== Entries provided ==
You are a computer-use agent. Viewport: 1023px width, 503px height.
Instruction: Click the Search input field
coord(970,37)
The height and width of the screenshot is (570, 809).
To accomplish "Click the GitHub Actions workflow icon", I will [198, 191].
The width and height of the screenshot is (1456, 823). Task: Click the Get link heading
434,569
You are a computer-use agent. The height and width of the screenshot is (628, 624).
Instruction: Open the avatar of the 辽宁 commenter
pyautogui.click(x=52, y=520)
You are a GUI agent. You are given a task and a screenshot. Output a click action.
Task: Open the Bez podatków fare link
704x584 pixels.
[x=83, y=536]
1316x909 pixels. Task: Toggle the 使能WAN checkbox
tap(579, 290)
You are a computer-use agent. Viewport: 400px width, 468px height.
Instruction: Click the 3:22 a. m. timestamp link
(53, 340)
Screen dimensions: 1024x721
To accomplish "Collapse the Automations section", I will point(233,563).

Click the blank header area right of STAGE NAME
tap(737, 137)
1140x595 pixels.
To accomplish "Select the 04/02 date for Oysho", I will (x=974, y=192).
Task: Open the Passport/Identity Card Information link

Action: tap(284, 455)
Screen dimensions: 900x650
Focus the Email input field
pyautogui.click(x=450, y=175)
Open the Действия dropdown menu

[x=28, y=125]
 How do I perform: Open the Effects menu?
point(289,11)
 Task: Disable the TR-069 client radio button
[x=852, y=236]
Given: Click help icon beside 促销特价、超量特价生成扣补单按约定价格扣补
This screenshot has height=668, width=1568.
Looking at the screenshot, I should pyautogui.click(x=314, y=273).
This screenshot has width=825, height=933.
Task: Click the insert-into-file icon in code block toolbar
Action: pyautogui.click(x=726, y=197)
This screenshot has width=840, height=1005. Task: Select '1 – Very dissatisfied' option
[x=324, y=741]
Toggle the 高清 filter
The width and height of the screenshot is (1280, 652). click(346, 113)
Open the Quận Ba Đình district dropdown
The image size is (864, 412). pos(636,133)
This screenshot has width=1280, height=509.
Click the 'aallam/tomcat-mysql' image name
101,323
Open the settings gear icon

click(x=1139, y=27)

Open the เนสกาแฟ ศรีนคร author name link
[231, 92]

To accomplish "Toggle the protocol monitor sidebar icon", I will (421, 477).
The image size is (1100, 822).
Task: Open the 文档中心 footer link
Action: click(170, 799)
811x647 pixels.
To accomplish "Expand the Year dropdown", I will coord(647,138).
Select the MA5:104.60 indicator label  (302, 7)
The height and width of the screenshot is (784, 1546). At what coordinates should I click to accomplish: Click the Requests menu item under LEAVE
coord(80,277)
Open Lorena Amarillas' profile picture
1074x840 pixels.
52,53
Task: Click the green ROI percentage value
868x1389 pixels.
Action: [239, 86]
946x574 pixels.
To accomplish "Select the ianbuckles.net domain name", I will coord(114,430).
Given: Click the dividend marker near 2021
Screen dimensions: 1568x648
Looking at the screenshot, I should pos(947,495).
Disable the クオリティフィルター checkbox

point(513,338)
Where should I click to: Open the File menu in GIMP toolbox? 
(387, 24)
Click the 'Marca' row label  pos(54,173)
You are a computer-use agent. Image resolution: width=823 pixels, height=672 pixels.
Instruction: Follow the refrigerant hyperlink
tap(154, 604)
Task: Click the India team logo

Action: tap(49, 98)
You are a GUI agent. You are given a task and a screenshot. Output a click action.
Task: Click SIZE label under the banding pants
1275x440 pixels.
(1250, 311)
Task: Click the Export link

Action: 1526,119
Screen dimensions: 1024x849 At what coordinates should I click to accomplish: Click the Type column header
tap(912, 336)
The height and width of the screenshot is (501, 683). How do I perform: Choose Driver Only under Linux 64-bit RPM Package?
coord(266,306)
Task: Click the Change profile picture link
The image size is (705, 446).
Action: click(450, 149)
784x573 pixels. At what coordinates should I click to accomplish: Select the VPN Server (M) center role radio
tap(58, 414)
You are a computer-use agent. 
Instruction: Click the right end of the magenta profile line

== Exercise aim ==
Pull every line containing "label" out of the material and copy it.

== Exercise result ==
Select the MA5:104.60 indicator label  (302, 7)
Click the 'Marca' row label  pos(54,173)
Task: Click SIZE label under the banding pants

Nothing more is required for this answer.